Tom Llewyllyn mentions that he is waiting for Daniel Mond, but does not reveal that Mond is dying and wants to spend his last days in Venice. The group meets Max de Freville and Stratis "Lyki" Lykiadopolous, who are about to open a casino in the city. With them is a young Sicilian named Piero. Max and Lyki live in Palazzo Albani, which they are renting from the absentee owners. Detterling arranges for Tom and Daniel to live in the tower of the palazzo. During a dinner, the company discusses the family portraits of the house, including one of an unknown young man. Detterling brings Baby back to England and they become friends. Together with her aunt Isobel, Detterling helps Baby go to a different school. Isobel and Gregory tell Detterling how Baby's mother, Patricia, ended up in a psychiatric hospital.

Piero, who has become friends with Daniel, makes a trip with him to a monastery on the island of San Francesco del Deserto. While there, Daniel recognises one of the Franciscan friars as former undergraduate Hugh Balliston (from Places Where They Sing). Balliston deeply regrets his actions of 1967 and has become a monk. Meanwhile, Lyki and Max have troubles with rich Arabs who play with high stakes in their casino, which means the partners need more money at hand. Piero finds an old manuscript from the late 18th century containing part of the story about the Albani family. Fielding Gray discovers that the young man in the painting is an Englishman named Humbert FitzAvon. After having found another manuscript, Fielding realises that FitzAvon, who in 1797 was hanged by a mob of peasants, was the son of the first Lord Canteloupe. He had corrupted the Albani family and married a peasant girl he had gotten pregnant before being killed. Fielding realizes that if any male descendants of FitzAvon are alive, one of them is really the rightful Lord Canteloupe. With Tom and Piero, Fielding heads to the place where FitzAvon is buried and meets Jude Holbrook, who lives in the area with his mother. With the help of Holbrook, the company finds a living male descendant, a little boy named Paolo Filavoni. No one wants to reveal the secret, since this would mean trouble for Detterling, but Piero eventually tells Lyki. Fielding uses the story for a novel, but changes the facts radically.

Daniel, who has been investigating a tool being used in the casino, dies. Piero talks to Hugh, who agrees to let them bury Daniel on his island. The major characters all participate in a funeral procession by boat for Daniel, except for Fielding and Leonard Percival, who watch the procession from a bridge.
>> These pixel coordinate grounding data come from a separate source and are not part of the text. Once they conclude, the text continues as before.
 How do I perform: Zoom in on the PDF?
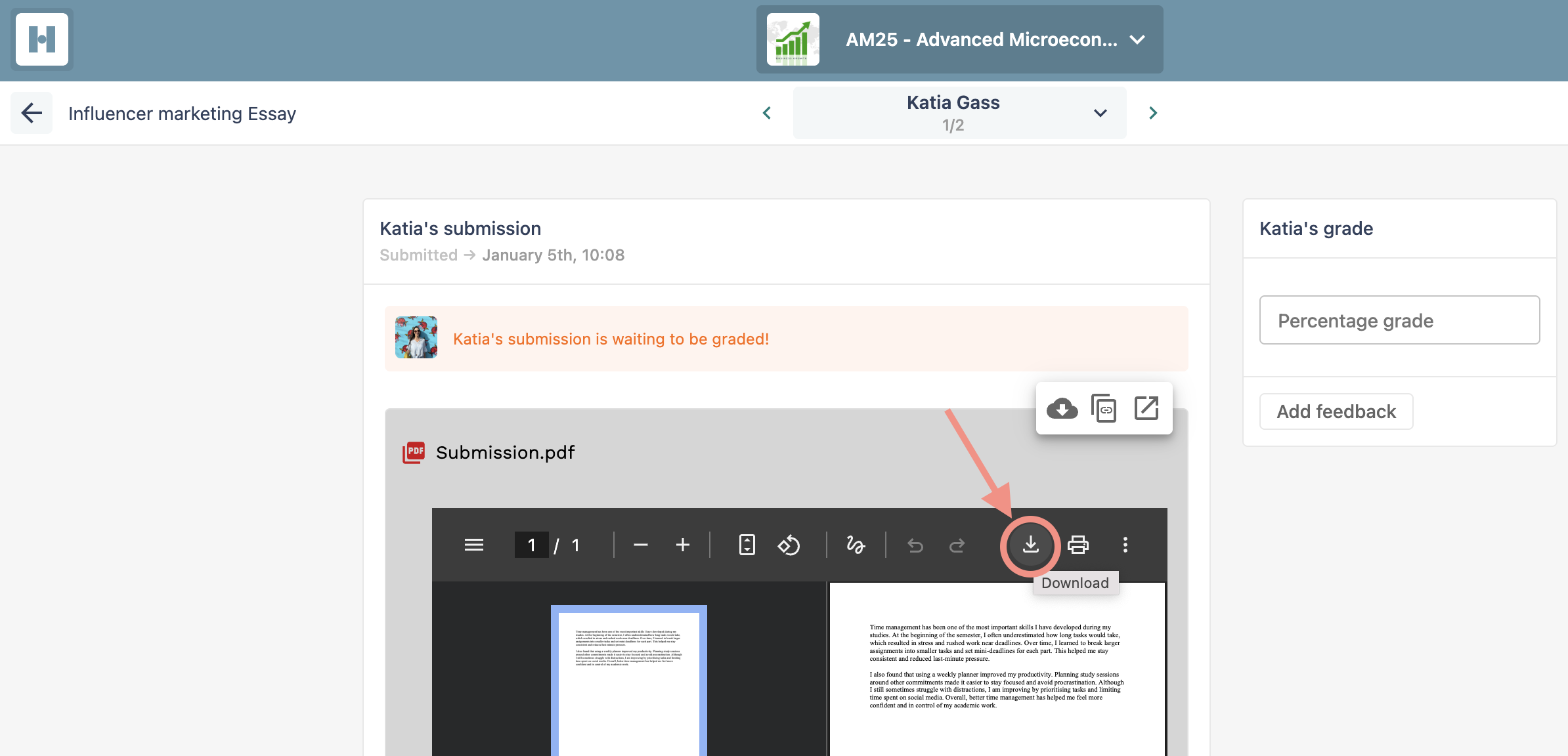point(683,545)
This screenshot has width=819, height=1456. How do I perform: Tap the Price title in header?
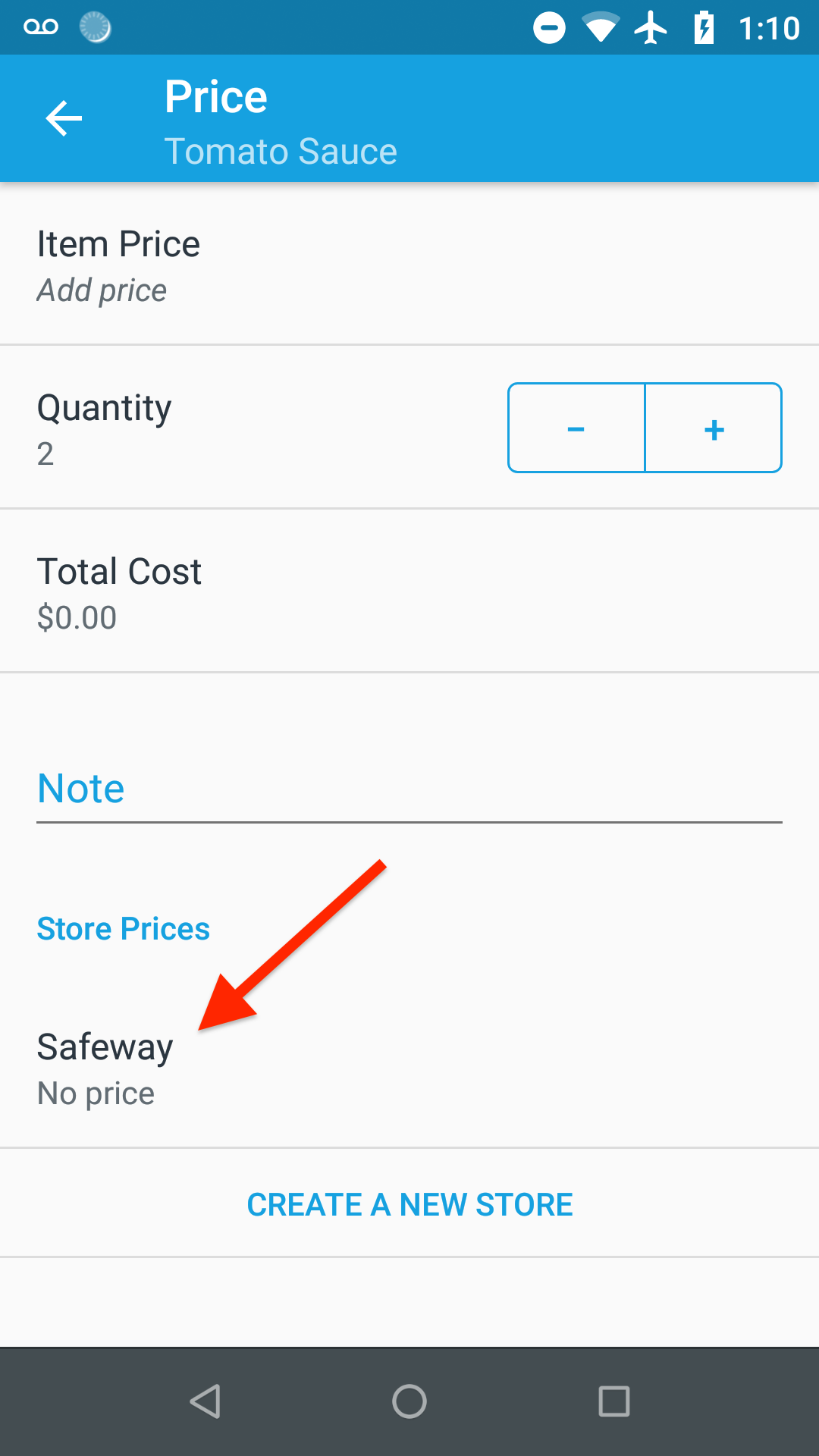tap(216, 97)
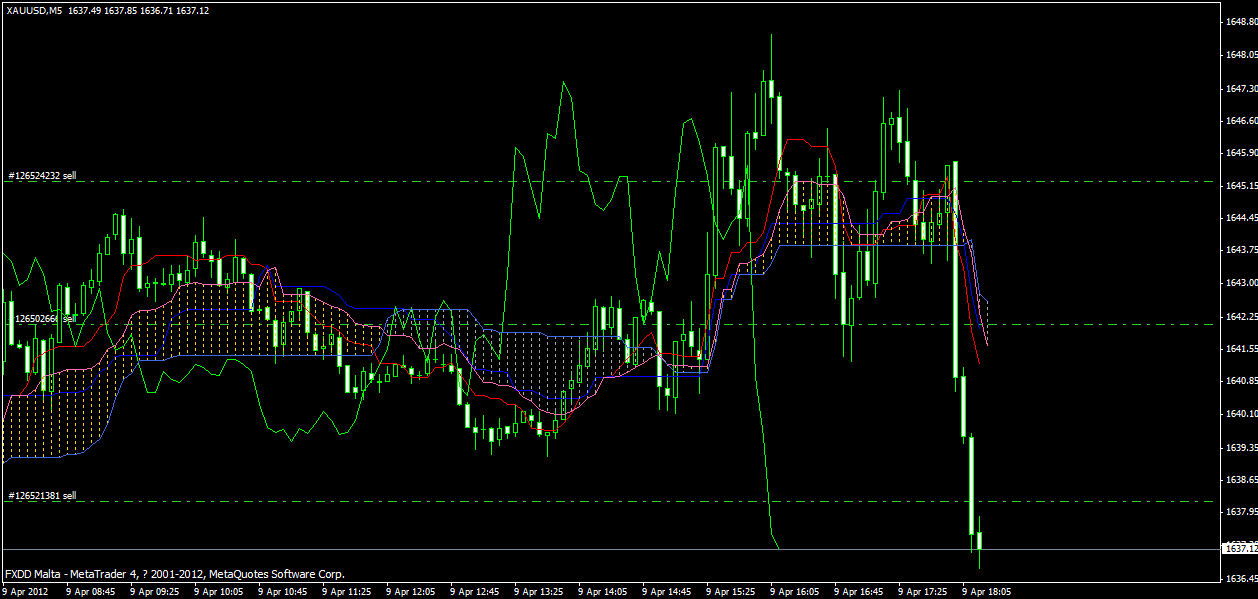Click 1640.10 on the price axis
Image resolution: width=1258 pixels, height=599 pixels.
[1240, 413]
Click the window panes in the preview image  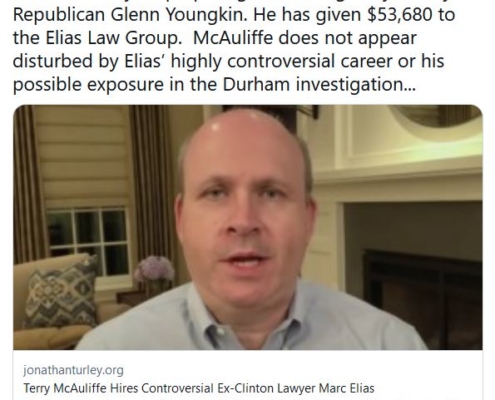tap(87, 242)
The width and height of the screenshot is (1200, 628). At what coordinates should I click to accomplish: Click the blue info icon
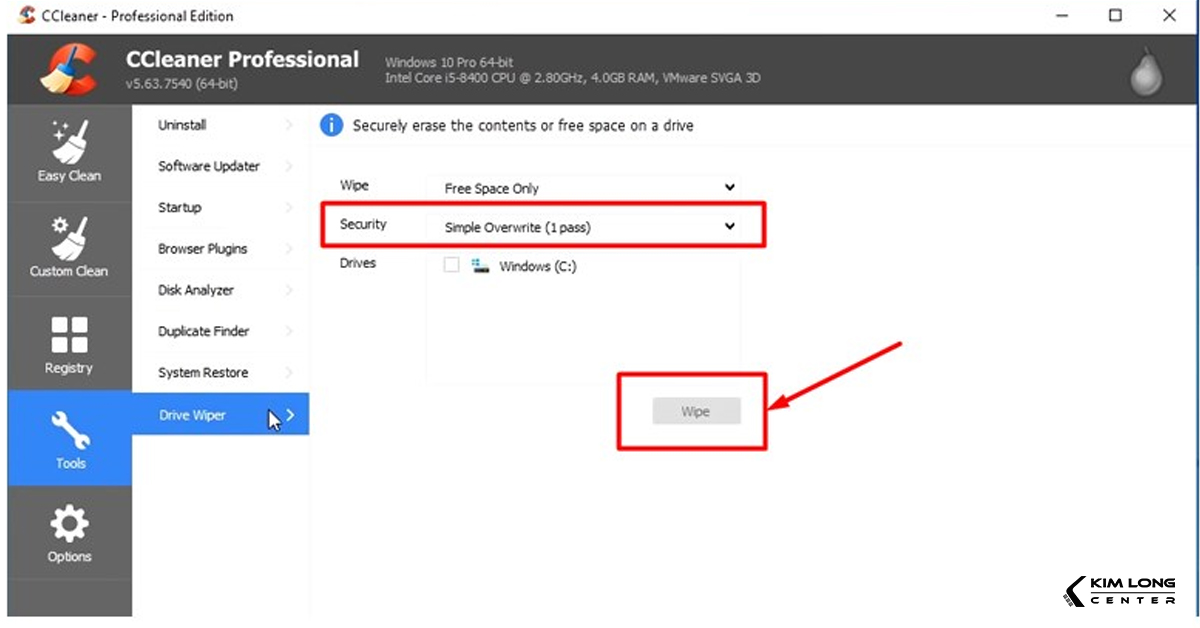coord(331,126)
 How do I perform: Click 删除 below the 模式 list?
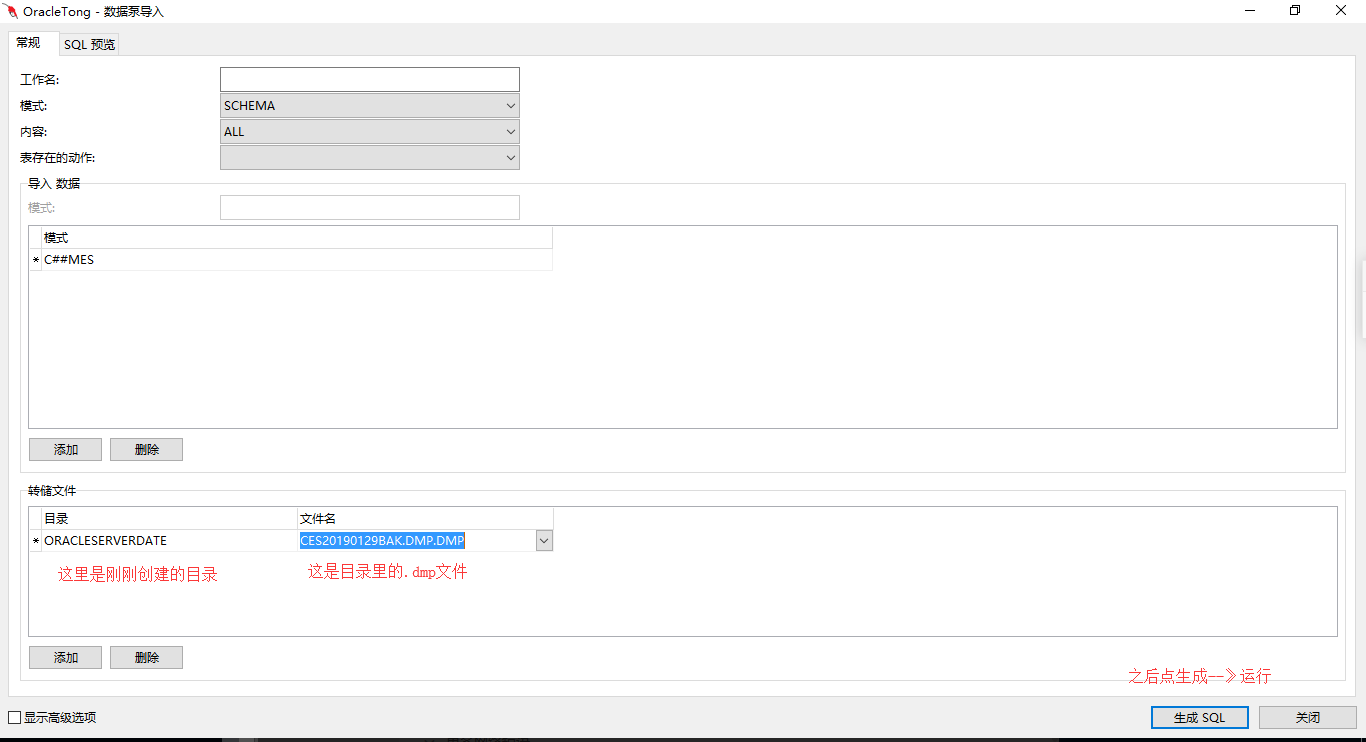click(x=146, y=449)
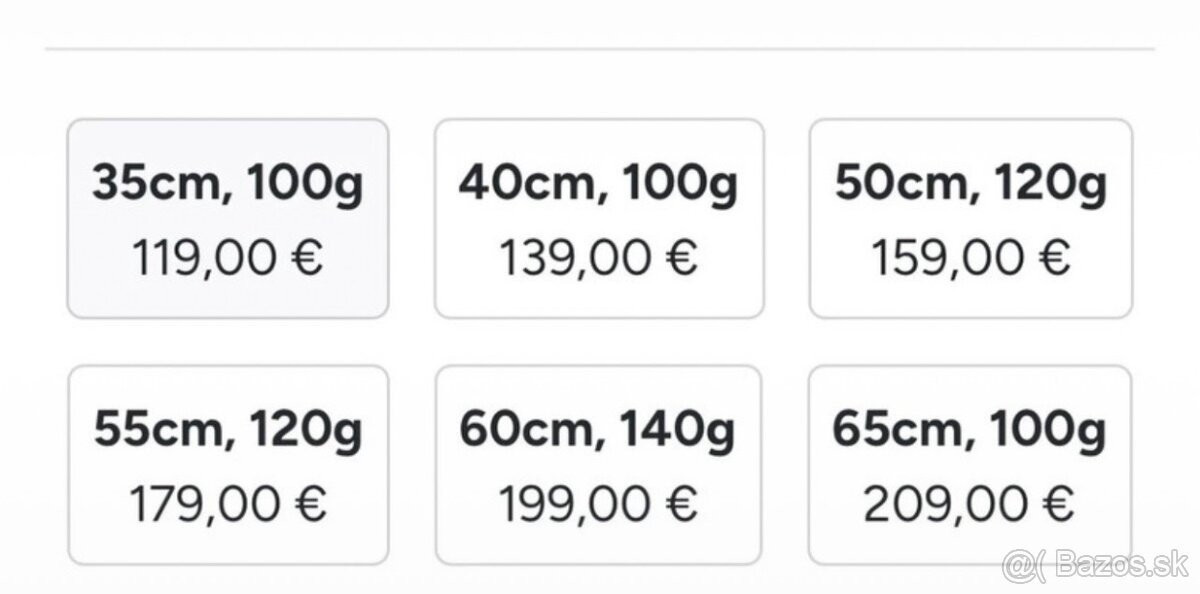Image resolution: width=1200 pixels, height=594 pixels.
Task: Pick the 65cm, 100g variant
Action: tap(970, 465)
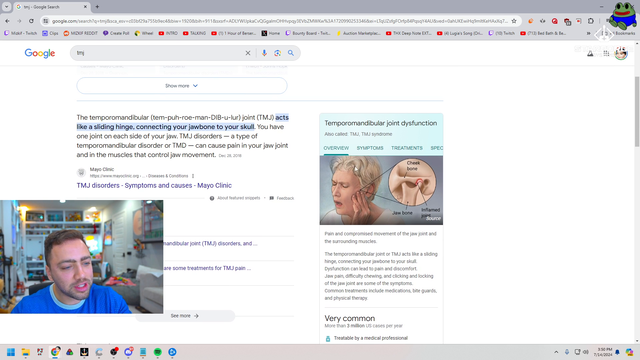Open Google Lens image search icon
640x360 pixels.
coord(278,53)
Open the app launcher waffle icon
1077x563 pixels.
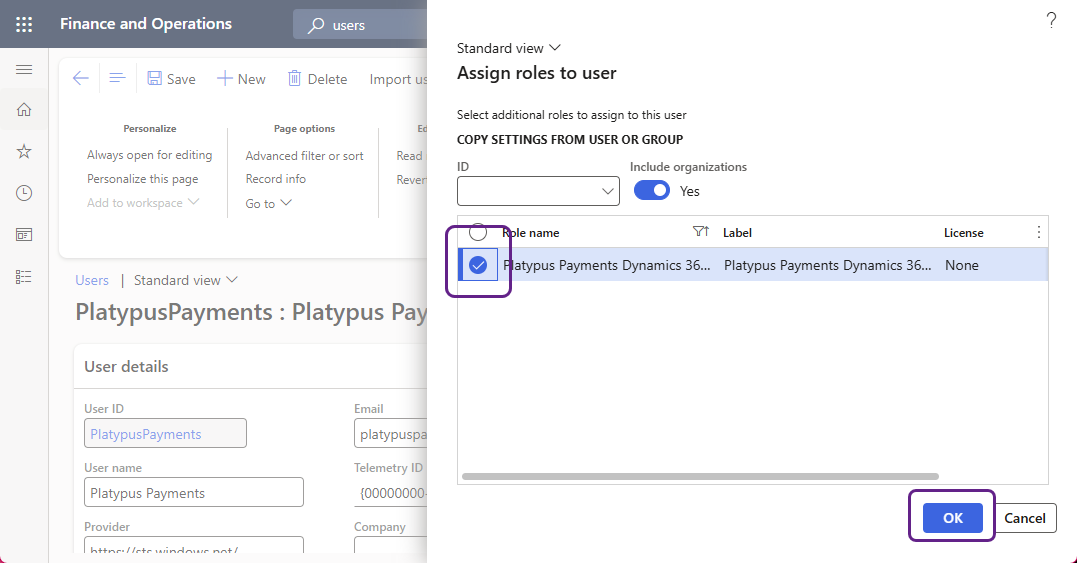click(x=24, y=24)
Many people from Daniel's life (and characters from the novel sequence in general) attend: Robert Constable, Jacquiz Helmut, Balbo Blakeney, soldiers Chead and Bunce, journalist Alfie Schroeder, and Mond's old nemesis Earl Restarick. During the procession, Lyki tries to blackmail Detterling about his title since he needs money. Detterling reveals that Daniel had found out that the instrument he was studying is used for cheating in the casino. Detterling promises to keep quiet about this if Lyki does the same. The funeral ends and the participants strike up conversations in their boats on the way back. Only Piero, who is now going to become a friar, notices a black stain spreading across the water of the lagoon.